## Recorded information

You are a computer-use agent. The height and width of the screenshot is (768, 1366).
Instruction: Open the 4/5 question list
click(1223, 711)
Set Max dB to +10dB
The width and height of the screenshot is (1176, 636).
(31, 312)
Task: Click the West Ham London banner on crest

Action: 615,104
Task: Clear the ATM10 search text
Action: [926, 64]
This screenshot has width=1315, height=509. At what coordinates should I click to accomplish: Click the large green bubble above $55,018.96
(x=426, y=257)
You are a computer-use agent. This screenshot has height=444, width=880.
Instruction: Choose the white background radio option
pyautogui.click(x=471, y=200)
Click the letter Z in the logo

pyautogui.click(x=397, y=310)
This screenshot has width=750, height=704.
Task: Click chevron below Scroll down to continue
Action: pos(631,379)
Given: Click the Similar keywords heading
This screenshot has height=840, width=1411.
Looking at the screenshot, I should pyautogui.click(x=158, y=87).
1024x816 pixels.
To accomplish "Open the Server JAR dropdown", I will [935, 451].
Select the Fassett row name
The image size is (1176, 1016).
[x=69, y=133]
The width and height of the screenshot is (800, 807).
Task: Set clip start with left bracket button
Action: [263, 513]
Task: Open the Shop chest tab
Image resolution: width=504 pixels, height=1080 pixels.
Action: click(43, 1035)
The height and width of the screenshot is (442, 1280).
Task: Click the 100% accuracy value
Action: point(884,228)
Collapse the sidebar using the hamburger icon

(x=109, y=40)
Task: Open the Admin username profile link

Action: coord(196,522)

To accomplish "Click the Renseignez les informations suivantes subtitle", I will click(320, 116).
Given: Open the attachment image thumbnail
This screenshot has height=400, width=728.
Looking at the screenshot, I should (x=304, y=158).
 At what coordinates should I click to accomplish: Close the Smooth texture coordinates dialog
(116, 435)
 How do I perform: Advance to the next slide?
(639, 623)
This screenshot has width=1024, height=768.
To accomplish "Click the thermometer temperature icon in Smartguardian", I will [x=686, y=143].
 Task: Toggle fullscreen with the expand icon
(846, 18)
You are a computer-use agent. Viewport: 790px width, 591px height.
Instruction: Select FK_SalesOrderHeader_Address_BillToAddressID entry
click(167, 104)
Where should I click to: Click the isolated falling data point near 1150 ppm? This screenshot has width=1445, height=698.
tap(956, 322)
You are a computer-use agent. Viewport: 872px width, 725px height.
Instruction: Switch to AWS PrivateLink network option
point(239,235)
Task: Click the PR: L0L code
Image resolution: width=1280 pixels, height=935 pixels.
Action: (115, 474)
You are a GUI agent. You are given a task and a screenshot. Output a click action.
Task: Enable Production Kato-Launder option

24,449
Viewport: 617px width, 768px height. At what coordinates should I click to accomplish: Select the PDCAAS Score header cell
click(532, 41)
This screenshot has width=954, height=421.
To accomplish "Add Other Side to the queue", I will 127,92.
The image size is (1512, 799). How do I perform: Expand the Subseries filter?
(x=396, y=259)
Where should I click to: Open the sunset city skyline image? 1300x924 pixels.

## Work order
Up to and including the line with "Given: Click the Similar keywords heading", print every line of the material above, starting from its first line, exactly.

## Final answer
You are a computer-use agent. The height and width of the screenshot is (768, 1366).
Instruction: Open the 4/5 question list
click(1223, 711)
Set Max dB to +10dB
The width and height of the screenshot is (1176, 636).
(31, 312)
Task: Click the West Ham London banner on crest

Action: 615,104
Task: Clear the ATM10 search text
Action: [926, 64]
This screenshot has width=1315, height=509. At what coordinates should I click to accomplish: Click the large green bubble above $55,018.96
(x=426, y=257)
You are a computer-use agent. This screenshot has height=444, width=880.
Instruction: Choose the white background radio option
pyautogui.click(x=471, y=200)
Click the letter Z in the logo

pyautogui.click(x=397, y=310)
This screenshot has width=750, height=704.
Task: Click chevron below Scroll down to continue
Action: pos(631,379)
Given: Click the Similar keywords heading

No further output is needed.